**RECORD EXCERPTS:**
──────────────────────────────

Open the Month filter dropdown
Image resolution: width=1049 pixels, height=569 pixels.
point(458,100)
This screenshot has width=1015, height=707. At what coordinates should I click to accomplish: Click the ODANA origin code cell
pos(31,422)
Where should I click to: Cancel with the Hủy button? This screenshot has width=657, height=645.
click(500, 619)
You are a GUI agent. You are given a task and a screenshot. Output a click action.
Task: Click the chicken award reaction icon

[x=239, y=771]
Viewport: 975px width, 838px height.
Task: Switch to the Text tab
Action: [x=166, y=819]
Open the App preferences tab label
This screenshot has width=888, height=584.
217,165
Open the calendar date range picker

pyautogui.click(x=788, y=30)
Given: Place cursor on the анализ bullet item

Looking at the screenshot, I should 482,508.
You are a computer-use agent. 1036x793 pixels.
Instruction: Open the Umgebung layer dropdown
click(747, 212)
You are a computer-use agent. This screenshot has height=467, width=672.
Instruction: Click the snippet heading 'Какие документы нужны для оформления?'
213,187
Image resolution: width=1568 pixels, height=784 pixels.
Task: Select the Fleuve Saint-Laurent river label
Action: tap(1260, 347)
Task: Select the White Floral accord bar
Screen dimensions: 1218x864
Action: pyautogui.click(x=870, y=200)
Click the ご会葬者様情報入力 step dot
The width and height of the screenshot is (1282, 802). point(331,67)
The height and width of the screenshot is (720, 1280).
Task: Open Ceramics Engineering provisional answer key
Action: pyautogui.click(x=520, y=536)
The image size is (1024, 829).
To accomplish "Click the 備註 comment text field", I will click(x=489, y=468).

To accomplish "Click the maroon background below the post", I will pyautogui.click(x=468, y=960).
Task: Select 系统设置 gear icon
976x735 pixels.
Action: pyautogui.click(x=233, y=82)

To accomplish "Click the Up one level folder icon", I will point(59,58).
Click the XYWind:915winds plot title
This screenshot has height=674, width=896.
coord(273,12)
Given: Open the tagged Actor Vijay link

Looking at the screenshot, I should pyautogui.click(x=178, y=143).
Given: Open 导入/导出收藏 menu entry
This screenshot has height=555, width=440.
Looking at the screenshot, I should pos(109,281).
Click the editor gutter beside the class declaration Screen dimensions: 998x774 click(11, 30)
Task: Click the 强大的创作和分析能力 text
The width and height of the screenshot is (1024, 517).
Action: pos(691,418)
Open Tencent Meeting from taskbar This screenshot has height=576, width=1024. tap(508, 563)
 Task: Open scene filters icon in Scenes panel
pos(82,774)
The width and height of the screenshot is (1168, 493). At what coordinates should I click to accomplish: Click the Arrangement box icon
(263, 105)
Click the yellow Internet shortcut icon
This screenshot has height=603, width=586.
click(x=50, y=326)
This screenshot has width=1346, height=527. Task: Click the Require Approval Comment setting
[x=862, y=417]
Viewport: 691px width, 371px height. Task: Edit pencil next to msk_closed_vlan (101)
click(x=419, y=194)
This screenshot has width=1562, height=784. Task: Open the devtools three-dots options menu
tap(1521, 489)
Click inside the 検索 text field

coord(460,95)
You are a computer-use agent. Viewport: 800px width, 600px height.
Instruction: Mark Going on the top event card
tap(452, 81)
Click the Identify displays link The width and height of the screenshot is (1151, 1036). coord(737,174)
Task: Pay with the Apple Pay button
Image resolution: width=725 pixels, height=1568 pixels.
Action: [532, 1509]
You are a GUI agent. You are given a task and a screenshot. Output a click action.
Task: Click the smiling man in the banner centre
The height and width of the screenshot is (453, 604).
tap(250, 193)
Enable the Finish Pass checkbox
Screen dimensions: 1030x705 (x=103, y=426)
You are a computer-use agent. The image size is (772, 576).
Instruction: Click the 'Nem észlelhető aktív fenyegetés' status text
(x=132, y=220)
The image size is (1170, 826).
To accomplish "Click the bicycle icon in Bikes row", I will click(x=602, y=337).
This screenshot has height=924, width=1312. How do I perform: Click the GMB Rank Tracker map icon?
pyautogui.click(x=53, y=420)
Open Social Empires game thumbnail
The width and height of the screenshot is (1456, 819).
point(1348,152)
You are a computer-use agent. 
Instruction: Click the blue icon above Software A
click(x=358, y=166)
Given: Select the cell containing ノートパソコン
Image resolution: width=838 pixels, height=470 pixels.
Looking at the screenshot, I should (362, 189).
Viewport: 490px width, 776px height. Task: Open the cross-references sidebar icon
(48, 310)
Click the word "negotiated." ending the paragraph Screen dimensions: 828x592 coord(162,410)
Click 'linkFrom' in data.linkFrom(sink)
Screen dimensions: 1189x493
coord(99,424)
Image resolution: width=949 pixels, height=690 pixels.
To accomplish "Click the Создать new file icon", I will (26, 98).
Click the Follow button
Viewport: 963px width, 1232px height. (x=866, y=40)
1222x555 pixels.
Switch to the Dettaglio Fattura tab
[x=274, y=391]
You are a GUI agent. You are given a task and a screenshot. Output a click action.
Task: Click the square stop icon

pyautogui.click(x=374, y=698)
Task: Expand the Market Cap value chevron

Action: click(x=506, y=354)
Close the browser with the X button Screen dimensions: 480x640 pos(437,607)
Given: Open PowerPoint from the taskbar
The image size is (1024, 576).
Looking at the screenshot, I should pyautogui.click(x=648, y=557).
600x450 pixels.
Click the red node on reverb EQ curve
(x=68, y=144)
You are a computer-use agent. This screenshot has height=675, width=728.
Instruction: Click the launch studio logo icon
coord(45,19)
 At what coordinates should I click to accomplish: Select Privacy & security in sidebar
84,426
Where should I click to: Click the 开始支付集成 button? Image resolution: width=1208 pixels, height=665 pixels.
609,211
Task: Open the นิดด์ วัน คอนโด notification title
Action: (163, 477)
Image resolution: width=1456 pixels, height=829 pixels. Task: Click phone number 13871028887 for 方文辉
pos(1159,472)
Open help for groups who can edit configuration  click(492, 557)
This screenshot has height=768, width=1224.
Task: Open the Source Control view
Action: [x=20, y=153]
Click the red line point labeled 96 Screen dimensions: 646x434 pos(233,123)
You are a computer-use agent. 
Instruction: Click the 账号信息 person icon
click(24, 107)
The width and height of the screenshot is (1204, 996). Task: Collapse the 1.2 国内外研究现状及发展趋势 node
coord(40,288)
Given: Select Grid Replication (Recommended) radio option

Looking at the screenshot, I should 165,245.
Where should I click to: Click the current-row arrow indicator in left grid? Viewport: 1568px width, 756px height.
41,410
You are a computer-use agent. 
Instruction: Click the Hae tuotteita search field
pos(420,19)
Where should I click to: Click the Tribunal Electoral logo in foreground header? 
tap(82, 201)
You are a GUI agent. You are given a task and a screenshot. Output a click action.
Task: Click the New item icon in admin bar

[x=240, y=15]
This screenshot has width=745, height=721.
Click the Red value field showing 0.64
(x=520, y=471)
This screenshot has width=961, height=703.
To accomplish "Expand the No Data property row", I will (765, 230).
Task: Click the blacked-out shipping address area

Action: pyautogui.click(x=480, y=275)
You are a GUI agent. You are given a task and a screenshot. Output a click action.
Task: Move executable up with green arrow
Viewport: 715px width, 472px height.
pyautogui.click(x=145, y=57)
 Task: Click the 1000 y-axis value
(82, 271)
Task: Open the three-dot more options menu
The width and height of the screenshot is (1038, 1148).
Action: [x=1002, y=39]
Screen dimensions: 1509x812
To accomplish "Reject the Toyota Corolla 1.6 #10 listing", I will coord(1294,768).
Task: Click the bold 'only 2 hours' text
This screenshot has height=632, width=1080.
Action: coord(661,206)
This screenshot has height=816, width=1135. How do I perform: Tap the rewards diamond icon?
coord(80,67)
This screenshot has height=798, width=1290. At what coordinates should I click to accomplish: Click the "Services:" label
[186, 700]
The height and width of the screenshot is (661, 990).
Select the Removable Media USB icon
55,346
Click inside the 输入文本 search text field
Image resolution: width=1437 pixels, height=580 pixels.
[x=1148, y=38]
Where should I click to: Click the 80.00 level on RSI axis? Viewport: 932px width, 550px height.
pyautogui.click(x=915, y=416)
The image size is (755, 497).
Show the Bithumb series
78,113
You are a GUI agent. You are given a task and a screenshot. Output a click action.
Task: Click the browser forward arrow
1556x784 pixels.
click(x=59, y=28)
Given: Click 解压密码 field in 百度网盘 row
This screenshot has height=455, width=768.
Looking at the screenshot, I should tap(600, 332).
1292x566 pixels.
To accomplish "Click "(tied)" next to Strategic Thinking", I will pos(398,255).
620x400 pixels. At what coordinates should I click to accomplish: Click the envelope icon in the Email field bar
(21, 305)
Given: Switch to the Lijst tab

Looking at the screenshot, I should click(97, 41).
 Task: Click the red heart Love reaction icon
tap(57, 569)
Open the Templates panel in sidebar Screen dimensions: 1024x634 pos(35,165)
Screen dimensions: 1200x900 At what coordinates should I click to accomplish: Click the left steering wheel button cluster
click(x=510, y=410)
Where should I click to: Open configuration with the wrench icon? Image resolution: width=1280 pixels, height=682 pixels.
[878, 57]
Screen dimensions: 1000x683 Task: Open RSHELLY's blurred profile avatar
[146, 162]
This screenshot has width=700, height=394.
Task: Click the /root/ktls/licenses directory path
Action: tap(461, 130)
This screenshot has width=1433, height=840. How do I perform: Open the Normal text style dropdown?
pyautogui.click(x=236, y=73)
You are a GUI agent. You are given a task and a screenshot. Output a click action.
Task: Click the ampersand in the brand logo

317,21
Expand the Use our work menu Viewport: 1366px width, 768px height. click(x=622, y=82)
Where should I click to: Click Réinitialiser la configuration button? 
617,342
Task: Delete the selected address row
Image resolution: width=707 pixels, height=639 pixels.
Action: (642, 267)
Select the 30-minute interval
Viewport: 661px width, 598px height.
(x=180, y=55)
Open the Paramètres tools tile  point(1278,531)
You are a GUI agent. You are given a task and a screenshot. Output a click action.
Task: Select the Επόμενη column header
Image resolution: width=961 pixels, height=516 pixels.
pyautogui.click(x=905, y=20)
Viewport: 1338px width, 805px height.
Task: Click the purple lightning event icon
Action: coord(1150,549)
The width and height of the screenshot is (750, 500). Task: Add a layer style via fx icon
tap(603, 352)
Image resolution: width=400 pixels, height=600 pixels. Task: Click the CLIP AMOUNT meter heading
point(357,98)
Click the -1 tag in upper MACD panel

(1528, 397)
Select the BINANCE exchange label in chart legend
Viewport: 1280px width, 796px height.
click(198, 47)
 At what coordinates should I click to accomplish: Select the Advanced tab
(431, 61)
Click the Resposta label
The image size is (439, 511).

──────────────────────────────

**WHAT YOU ARE ASKED TO DO:** Wherever "taskbar" turns up in the records, copy the whole line.

**FINISHED TASK:**
Open Tencent Meeting from taskbar This screenshot has height=576, width=1024. tap(508, 563)
Given: Open PowerPoint from the taskbar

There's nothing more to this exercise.